High levels of TSH may lead to microvascular endothelial dysfunction, inhibition of vascular smooth muscle cell migration11,12, acceleration of atherosclerosis, and an increased risk of CAD. In the present study we noticed a significant relationship between high levels of serum TSH and poor coronary collaterals. The ROC analysis provided a cut-off value of >9 µIU/mL for TSH to predict poor coronary collaterals with sensitivity 81.8% and specificity 83.3%. Our results were similar to the results of Balli et al.,25 who studied the relationship between serum thyroid hormones levels and coronary collateral circulation in patients with stable CAD and found that there was statistically significant difference between good collaterals group and poor collaterals group as regard to the level of serum TSH (P value = 0.001). Yoneda et al.,12 showed that injecting TSH in conduit arteries resulted in significant impairment of endothelial vasodilatation and peripheral vascular resistance increase, which may contribute to poor coronary collaterals development.

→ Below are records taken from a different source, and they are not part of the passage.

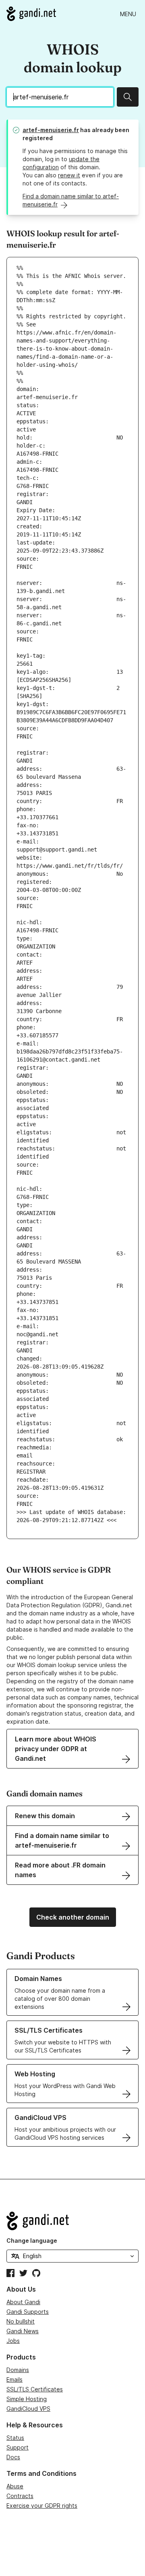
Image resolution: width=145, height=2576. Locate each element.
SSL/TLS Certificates (34, 2389)
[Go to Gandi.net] (31, 13)
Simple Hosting (26, 2398)
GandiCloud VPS (28, 2408)
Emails (14, 2379)
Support (17, 2447)
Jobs (13, 2340)
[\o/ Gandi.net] (72, 2221)
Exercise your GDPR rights (41, 2505)
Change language (31, 2240)
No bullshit (20, 2321)
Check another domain (72, 1917)
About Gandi (23, 2301)
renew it (69, 175)
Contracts (19, 2495)
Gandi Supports (27, 2311)
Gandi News (22, 2331)
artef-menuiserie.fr (51, 129)
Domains (17, 2369)
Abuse (14, 2486)
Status (15, 2437)
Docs (13, 2457)
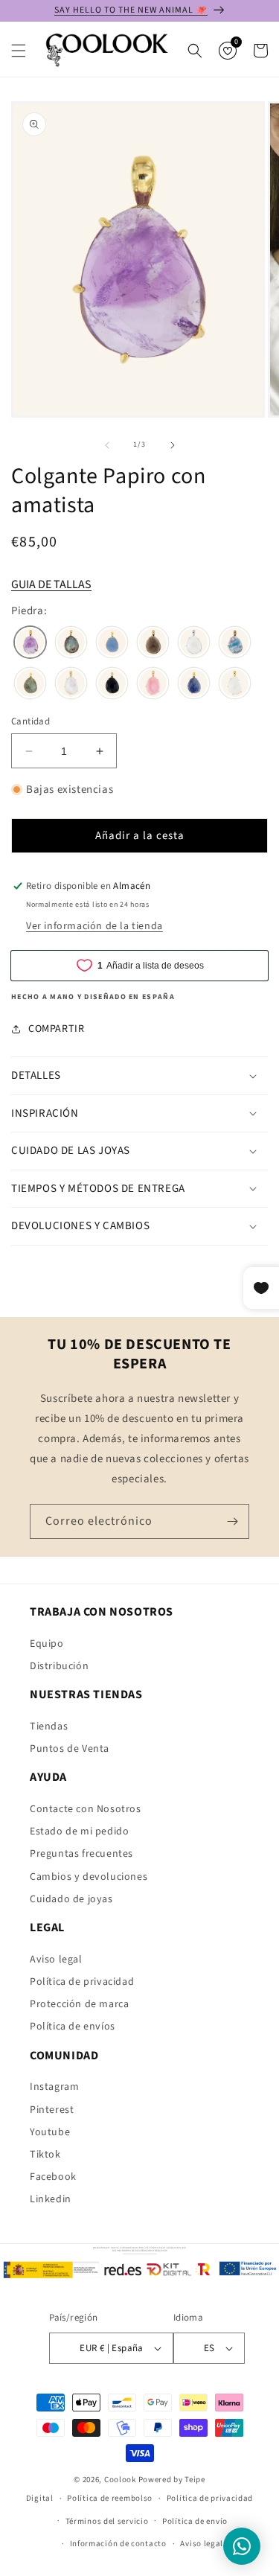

The grade of coronary collaterals was directly related to the dose of statin therapy. Patients who were on high-intensity statin therapy showed better coronary collateral grade than patients who were on low- or moderate-intensity statin therapy with (p = 0.009). In agreement with our results Dincer et al, who studied the association between the dosage and duration of statin treatment with coronary collateral development among 400 patients, reported that patients who were on statin therapy for more than 3 months had significantly better collateral development (p = 0.002). Statin therapy had no effect on collateral development in patients having <10 mg atorvastatin-equivalent dose (p = 0.13)26.
Study limitations
This study has the following limitations. First, the number of the patients in this study was relatively small. Also this study is a single-center study, which does not reflect the whole population, so other multicenter studies will help to validate the results. Coronary collateralization progresses over many years and we can’t determine the precise time of fully collateral development. In this study, our patients did not undergo invasive hemodynamic measurements as the gold standard for measuring coronary collateralization is intravascular hemodynamic assessment (usually collateral flow index; either pressure or velocity-derived. Also, the Rentrop classification has its limitations, as small microvascular caliber vessels may not be visualized angiographically. Finally, we did not assess oxidative markers, cytokines, and pro-arteriogenic markers, as they might give more information on the role of endothelial dysfunction, angiogenesis and its relation to coronary collateral development.
Conclusion
Presence of good coronary collaterals is important for patients with obstructive CAD, particularly in patients for whom coronary revascularization is unsuitable. Our study showed the most important independent predictors of poor coronary collateral development. An elevated level of N/L ratio >4.6 as a marker of inflammation is independently associated with a significant impairment in CCC. TSH level >9 µIU/mL should be considered as a modifiable risk factor for poor coronary collateral development in patients with subclinical hypothyroidism suffered from chronic stable angina. This study will lead to more evaluation and consideration of the effects of subclinical hypothyroidism on cardiac morbidity and coronary artery disease progression, which in turn will be reflected on guidelines for early screening of thyroid disorders in ischemic heart disease. Also it will open the door for further studies to evaluate the efficacy of therapy and the target TSH level that can decrease or prevent CAD progression.
Conflict of interest
The authors declare no conflicts of interest.